An example task.yml file:

tasks.yml#

- name: product
  template: "find the product of {a} and {b}"
  values:
     a: [2,3,5]
     b: [3,4,5]
  reference: calculated
  scorer: "calculated_answer"
  format: "IntAnswer"
- name: product_combination
  template: "find the product of {a} and {b}"
  values:
     a: [2,3,5]
     b: [3,4,5]
  reference: calculated
  value_combinations: combinations
  scorer: 
    - calculated_answer
    - add_justify
  format: "IntJustification"
- name: symbol
  template: "what is the name for the following symbol? {symb}"
  values: 
     symb: ["@","$","#"]
     exmeta: ['internet', 'world', 'internet']
  reference: ["at", "dollar sign", "pound"]
  scorer: "contains"
- name: symbol_dir
  template: "what direction does the {symb} symbol point? and what is its name "
  values: 
     symb: ["^","<",">"]
     name: [carat, less,greater]
     direction: ["up", "left", "right"]
  scorer: check_name_dir
  reference: calculated
  format: NameSource

Folder specified Task#

It comprises a text file for the template

template.txt#

what is {a} + {b}?

and then values for the template feilds are in a csv file:

values.csv#

a,b,reference
2,3,5
4,5,9
8,9,17

Runner Specification#

Single run settings#

runner.yml#

runner_type: ollama
model: 'llama3.2'

Specifying multiple models:#

multiple_models.yml#

runner_type: ollama
model: 
 - 'llama3.2'
 - 'gemma3'

Custom Response format#

Classes should be like those in the responses class. Use pydantic.BaseModel for the response formats an enum.Enum to restrict options.

custom_response.py#

from pydantic import BaseModel
from enum import Enum

In order to constrain options, create a class for that:

custom_response.py#

class Direction(str,Enum):
    left="left"
    right="right"
    up="up"

Then that can be a field in a response.

custom_response.py#

class NameSource(BaseModel):
    name: str
    direction : Direction

Custom Scorer#

For custom scoring, add a file custom_scorer.py. There can be multiple functions in one file. A function should take two inputs, the response and the reference.

If reference is set to “calculated” in the tasks.yml for list-style or info.yml for a folder-style, then the reference will be a dictionary of the values for the class, with the prompt_id added.

custom_scorer.py#

import json
def calculated_answer(response,values):
    '''
    example function for calcuating the correct answer from the values
    '''
    # parse the response object
    response_object = json.loads(response)
    # compute the answer
    ref = values['a'] *values['b']
    # check the answer or otherwise calculate
    return int(ref == response_object['answer'])

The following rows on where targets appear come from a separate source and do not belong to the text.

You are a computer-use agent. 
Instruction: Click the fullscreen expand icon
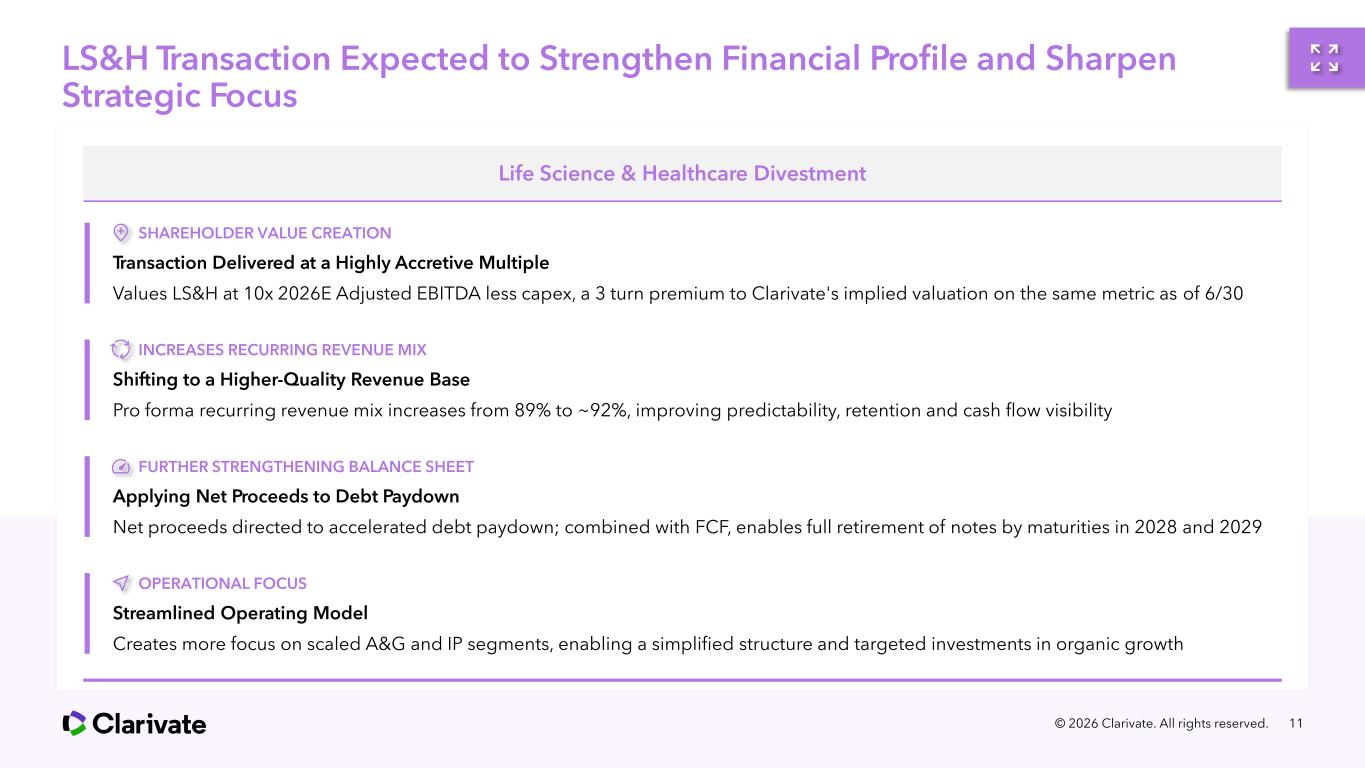tap(1325, 57)
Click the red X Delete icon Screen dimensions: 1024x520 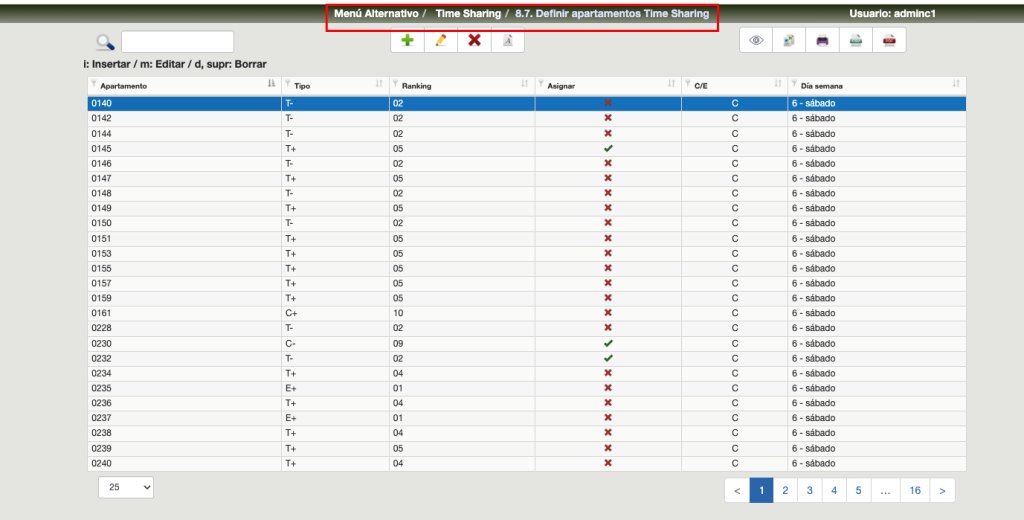click(475, 40)
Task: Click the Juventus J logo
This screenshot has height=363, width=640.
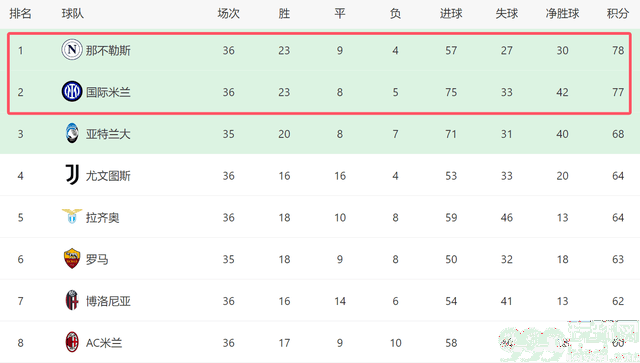Action: [x=72, y=175]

def check_name_dir(response,values):
    '''
    '''
    # parse the response object
    response_object = json.loads(response)
    return {'name':values['name']==response_object['name'],
            'direction':values['direction']==response_object['direction'],}

def add_justify(response,values):
    response_object = json.loads(response)
    return int('add' in response_object['justification'])

The function can return either a scalar numerical value or a dictionary for multiple values.